**What the task requires**
Every line containing "Open" should be copied out. Go through the entries and find them.

**Available records**
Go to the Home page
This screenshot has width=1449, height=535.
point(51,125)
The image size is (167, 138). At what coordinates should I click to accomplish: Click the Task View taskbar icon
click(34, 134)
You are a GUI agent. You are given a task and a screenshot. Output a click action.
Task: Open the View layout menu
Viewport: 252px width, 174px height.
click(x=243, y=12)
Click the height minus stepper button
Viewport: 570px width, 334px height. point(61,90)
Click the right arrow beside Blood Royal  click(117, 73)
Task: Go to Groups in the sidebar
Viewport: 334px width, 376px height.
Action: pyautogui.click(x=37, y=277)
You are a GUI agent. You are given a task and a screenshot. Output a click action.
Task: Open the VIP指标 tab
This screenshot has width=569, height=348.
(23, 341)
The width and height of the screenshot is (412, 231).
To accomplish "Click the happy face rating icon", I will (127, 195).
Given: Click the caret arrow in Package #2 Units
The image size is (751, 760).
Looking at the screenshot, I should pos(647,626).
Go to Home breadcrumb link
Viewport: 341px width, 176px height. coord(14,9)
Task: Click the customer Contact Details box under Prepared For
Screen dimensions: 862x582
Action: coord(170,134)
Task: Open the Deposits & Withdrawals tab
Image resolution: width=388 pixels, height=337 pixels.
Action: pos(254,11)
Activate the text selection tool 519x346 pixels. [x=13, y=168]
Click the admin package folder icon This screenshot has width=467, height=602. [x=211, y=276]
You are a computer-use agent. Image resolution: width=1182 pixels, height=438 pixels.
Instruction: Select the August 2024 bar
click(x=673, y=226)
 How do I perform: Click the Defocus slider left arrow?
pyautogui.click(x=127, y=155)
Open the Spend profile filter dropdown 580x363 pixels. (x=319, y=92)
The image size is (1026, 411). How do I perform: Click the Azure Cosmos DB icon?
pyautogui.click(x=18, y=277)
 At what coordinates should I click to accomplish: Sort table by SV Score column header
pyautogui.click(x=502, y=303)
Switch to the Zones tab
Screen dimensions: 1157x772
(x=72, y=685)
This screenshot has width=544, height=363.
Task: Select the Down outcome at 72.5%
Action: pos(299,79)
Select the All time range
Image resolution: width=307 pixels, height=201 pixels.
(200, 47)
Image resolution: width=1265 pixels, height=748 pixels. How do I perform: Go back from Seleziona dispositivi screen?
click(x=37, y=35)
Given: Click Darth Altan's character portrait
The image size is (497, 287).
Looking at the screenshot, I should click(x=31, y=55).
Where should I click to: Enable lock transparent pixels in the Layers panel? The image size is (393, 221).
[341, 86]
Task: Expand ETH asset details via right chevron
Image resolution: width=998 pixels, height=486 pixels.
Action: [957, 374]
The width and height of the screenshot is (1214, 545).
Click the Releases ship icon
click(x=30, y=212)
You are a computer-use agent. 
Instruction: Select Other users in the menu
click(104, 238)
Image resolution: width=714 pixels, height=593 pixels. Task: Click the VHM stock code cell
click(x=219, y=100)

**Answer space**
Task: Open the View layout menu
Task: Open the VIP指标 tab
Task: Open the Deposits & Withdrawals tab
Open the Spend profile filter dropdown 580x363 pixels. (x=319, y=92)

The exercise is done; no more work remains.